Frame of reference of a photon [duplicate]

Question

I'm curious about the fact that it is impossible to consider a frame of reference where a photon is the reference itself (meaning a frame of reference where this photon can't move).

I looked for answers in other SE questions. In the first one: Frame of reference of the photon? I read:

there is no frame of reference for the photon because there is no frame of reference in which the photon is at rest.

This surprises me. Indeed, the Galilean principle of relativity says:

The laws of mechanics have the same form in all inertial frames.

Looking to an answer of a similar question in SE (which is Would time freeze if you could travel at the speed of light? ), I also read:

Since arguments from positivism can often kill off perfectly interesting and reasonable concepts, we might ask whether there are other reasons not to allow such frames. There are. One of the most basic geometrical ideas is intersection.

Unfortunately, those complete explanations are too complicated for me.

Does anyone have a more simple way to explain why it is impossible to consider a photon as a frame of reference? I'm really curious about how a photon would "see" the universe around him.

Answer 1

Does anyone have a more simple way to explain why it is impossible to consider a photon as a frame of reference?

The simplest that I can think of is the following:

1. an object’s reference frame is one where it is at rest, $v=0$
2. by the 2nd postulate light moves at $v=c$ in all inertial frames

It is a logical contradiction for something to both move at $v=0$ and $v=c$ at the same time in the same frame. Therefore such a frame is a logical impossibility.

Answer 2

The crux of the matter is that photons do not exist in the the Galilean principle of relativity which says,"The laws of mechanics have the same form in all inertial frames." It is classical mechanics that obeyed by macroscopic particles , but not elementary particles. Quantum mechanics had to be invented in order to fit the data and observations at the level of small dimensions to which elementary particles belong.

Actually before the formulation of Maxwell, light itself was not considered an electromagnetic effect. When the disparate laws existing for electricity and magnetism were bound up in one mathematical theory by Maxwell, it was found that light was an electromagnetic wave, and it carried energy and momentum and its velocity in vacuum ( the velocity of the energy representing light) would always be c, as far as the equations went. This directly led to the Lorenz transformations, inherent in the Maxwell equations.

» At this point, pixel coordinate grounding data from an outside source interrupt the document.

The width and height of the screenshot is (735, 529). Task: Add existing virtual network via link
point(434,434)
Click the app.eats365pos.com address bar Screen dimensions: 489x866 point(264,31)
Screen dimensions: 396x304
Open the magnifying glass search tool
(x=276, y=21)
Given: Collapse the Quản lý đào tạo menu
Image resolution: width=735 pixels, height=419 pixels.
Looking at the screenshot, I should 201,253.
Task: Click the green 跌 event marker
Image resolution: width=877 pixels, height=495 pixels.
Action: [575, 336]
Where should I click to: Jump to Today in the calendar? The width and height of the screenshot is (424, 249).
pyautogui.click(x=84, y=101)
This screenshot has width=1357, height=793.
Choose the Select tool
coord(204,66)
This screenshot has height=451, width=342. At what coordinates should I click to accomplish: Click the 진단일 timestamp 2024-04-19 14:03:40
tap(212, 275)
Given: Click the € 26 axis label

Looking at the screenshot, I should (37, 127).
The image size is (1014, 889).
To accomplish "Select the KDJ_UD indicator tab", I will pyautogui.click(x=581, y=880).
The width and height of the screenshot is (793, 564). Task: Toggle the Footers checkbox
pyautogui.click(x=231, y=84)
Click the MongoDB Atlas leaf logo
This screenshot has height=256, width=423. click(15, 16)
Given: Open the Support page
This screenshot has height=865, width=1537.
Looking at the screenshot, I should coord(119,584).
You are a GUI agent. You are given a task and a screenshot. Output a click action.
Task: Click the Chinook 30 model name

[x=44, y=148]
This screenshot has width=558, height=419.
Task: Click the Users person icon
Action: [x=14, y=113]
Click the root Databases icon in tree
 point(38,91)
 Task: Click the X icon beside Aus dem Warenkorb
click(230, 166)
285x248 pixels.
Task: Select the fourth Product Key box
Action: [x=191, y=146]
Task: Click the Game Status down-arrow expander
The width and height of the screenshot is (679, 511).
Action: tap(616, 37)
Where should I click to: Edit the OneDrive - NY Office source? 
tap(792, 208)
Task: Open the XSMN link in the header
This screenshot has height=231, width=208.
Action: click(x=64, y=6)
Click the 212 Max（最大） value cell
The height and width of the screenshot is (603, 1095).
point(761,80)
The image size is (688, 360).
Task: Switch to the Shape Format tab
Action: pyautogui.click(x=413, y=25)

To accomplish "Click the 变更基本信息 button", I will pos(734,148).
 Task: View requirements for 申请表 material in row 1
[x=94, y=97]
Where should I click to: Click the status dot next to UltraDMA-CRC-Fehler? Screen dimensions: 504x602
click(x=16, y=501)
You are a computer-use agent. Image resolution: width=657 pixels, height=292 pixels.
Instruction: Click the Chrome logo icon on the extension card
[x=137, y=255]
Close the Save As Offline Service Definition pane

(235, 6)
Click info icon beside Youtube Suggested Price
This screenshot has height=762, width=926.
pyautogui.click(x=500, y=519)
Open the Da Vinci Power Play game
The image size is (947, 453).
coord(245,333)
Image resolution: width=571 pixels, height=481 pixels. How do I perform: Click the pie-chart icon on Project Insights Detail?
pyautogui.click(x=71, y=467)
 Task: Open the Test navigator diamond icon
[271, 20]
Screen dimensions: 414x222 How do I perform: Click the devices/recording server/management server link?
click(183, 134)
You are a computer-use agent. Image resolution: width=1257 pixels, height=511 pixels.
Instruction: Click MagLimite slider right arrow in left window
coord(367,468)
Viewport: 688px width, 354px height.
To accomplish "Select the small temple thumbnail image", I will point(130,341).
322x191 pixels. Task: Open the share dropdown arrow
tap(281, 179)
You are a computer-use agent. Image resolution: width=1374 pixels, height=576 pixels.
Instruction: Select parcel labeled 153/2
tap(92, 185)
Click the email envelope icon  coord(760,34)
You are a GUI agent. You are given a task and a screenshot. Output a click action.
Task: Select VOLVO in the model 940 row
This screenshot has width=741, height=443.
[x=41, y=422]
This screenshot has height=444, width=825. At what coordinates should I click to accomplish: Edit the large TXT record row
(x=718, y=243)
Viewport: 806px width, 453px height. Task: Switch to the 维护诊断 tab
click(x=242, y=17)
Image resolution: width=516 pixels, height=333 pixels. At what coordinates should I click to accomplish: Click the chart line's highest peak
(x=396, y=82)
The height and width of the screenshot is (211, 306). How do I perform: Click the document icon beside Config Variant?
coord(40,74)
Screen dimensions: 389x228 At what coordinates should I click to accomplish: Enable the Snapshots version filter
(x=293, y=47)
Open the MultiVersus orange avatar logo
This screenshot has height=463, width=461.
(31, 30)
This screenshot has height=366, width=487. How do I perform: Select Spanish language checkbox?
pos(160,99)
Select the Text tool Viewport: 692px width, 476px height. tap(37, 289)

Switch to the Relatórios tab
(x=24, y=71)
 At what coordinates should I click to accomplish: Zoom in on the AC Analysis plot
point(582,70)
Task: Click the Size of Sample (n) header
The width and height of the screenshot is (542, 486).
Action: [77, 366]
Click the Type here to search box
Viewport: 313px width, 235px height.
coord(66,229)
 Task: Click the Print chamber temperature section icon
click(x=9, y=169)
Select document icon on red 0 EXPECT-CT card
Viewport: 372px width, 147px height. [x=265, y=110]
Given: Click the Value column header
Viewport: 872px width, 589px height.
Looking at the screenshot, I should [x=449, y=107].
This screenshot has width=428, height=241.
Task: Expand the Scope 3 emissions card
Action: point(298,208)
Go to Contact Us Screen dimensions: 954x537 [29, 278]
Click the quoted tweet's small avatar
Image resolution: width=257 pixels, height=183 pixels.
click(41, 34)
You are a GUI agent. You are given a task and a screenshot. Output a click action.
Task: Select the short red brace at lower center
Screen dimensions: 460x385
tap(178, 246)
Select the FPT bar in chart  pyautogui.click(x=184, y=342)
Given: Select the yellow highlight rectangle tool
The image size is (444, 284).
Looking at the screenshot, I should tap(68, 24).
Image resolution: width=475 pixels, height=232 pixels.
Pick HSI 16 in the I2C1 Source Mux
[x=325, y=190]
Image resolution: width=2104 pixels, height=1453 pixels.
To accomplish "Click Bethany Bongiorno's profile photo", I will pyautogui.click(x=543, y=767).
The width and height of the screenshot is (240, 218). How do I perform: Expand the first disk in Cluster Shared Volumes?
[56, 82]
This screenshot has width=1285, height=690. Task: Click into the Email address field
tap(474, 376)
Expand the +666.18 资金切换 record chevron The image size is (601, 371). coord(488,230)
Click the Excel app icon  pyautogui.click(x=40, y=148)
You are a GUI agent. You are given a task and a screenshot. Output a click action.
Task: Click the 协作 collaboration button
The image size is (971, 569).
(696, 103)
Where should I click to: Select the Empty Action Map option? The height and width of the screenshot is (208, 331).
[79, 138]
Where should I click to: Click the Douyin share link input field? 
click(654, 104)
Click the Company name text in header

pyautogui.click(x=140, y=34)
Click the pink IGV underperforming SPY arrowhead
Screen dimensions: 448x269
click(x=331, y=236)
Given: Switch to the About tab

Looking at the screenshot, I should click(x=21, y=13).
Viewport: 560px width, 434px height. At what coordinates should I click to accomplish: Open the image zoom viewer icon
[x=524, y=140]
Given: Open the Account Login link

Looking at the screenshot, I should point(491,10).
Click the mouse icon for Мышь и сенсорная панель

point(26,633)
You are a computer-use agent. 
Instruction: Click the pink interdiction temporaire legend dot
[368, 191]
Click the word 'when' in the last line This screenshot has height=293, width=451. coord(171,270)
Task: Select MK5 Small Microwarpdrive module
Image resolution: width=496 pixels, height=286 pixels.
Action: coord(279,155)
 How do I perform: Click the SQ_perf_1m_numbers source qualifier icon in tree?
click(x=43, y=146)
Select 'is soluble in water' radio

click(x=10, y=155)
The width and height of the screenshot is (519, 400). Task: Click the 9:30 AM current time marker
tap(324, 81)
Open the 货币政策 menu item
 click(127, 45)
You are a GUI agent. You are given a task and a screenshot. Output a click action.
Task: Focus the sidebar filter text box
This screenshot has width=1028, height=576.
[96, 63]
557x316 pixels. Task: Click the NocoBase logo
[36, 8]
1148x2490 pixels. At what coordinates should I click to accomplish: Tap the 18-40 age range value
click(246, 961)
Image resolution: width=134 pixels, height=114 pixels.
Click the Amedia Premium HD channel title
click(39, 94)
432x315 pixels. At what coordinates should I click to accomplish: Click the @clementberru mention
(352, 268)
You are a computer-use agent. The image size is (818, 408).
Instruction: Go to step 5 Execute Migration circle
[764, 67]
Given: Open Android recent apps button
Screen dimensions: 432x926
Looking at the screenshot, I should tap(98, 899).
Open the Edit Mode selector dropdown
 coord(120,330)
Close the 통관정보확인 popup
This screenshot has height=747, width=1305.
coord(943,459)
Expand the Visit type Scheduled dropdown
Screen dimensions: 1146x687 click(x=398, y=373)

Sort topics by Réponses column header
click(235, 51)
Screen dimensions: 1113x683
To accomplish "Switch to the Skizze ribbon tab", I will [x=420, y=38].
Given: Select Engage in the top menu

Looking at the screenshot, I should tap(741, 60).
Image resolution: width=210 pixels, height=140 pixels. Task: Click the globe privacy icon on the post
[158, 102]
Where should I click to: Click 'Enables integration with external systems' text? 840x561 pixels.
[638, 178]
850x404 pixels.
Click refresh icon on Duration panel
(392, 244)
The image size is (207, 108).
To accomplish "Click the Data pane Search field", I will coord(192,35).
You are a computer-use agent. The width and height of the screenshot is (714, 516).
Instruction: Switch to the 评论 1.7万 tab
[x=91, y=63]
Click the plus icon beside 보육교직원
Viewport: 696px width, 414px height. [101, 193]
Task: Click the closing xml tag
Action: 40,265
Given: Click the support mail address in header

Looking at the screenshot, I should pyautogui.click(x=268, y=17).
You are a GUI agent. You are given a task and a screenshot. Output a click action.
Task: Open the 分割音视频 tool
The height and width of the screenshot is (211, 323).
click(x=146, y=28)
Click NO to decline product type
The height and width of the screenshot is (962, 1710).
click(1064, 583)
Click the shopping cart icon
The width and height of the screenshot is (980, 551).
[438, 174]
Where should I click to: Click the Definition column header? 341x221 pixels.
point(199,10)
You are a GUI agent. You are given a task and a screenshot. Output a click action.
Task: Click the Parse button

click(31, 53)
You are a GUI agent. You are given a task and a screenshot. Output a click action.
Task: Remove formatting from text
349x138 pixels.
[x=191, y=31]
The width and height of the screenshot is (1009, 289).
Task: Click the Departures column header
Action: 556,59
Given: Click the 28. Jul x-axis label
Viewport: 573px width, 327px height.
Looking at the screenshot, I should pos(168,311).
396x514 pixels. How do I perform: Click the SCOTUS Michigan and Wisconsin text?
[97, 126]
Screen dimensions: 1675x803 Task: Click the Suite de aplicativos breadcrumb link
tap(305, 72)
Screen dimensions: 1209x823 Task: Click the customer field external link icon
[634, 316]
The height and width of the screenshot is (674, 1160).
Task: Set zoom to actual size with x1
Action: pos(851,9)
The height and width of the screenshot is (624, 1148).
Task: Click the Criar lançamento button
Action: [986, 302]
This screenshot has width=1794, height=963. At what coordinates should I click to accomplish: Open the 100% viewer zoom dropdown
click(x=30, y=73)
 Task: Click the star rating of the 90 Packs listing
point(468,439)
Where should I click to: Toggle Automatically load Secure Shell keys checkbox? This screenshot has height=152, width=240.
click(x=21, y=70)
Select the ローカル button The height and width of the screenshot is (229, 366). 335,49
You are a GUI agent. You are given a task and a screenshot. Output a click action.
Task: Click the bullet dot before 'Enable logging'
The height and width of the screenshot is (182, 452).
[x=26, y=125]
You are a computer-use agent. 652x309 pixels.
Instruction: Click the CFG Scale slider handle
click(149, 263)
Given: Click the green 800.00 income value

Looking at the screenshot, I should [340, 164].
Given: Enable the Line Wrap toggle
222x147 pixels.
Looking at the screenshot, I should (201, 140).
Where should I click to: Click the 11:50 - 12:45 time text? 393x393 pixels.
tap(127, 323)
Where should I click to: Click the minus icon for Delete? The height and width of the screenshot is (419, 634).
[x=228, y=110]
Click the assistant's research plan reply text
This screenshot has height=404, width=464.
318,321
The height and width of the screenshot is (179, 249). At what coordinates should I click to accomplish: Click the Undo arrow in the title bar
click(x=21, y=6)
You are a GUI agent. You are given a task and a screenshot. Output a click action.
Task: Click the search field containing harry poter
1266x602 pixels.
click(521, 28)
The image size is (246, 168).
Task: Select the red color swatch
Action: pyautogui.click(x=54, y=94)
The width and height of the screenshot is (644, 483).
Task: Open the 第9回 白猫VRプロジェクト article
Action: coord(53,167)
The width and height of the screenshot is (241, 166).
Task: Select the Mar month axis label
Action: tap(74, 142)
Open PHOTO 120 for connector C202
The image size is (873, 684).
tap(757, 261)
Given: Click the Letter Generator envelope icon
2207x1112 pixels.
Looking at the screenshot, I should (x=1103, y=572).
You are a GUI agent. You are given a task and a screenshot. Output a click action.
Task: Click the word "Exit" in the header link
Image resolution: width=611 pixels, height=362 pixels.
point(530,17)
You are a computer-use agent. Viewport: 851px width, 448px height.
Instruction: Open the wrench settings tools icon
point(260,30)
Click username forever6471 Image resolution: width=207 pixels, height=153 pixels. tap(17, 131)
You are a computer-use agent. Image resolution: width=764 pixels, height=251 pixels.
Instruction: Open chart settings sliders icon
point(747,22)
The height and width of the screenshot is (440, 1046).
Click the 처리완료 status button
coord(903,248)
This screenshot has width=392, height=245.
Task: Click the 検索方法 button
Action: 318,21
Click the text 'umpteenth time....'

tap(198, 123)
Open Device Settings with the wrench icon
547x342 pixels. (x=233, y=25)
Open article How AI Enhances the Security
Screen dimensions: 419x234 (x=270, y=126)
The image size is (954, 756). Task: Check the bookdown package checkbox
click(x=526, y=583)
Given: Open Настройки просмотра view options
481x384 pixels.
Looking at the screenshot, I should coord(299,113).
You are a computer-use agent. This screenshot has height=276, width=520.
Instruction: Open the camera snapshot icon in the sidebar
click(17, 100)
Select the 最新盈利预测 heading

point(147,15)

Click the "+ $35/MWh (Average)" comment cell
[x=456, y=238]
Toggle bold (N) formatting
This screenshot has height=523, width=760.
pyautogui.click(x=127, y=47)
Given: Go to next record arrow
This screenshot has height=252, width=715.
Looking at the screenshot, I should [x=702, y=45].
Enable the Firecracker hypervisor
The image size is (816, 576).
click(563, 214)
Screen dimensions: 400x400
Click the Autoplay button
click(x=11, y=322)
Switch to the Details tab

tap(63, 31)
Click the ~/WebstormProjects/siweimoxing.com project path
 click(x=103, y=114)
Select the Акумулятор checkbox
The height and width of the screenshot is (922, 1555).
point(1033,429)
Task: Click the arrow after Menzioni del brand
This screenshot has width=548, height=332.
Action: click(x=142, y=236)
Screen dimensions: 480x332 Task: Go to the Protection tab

At the time, there was the conjecture by Newton of the corpuscular nature of light:

the corpuscular theory of light states that light is made up of small discrete particles called "corpuscles" (little particles) which travel in a straight line with a finite velocity and possess impetus. This was based on an alternate description of atomism of the time period.

The two concepts for light came together with quantum mechanics and quantum field theory, where it is the photons, the particles that build up light that move always with velocity c and cannot have a classical frame of reference at rest.

An intuition of how photons can build up the classical light can be seen in an answer of mine here ; The difference between photons always having velocity c, and the experimental possibility of slowing down the velocity of light in a medium is consistent with this.

You ask:

I'm really curious about how a photon would "see" the universe around him.

Elementary particles do not "see", they interact, as in the link with the single photons, with the boundary conditions.

Answer 3

I think Anna V's answer is complete and needs no additions, but this is a bit too much of an answer to just place as a comment.

We can retrieve a modern physics version of Galilean relativity by promoting laws of mechanics to general laws of physics (which include all the laws of mechanics known to classical physics as special cases of more general laws), and rephrasing inertial frames to the synonym rest frames. Doing so logically rules out the existence of a photon frame-of-reference along two different avenues based on the requirement that the laws of physics remain the same.

1: the laws of physics include/imply a fixed speed of light, hence if the laws of physics are the same in all rest frames, there can be no rest frame comoving with light: $v_\gamma \triangleq c \implies v_\gamma \ne 0$

2: the laws of physics define the different properties of objects, e.g. velocity, invariant mass, momentum, kinetic energy, etc, as they relate to each other. A body of invariant mass $m$ with a relative velocity of $c$ to some rest frame has undefined energy and momentum, therefore no such rest frame exists.

Answer 4

The tangent vector to the worldline of a photon is orthogonal only to multiples of itself. Therefore it cannot be part of an orthogonal frame.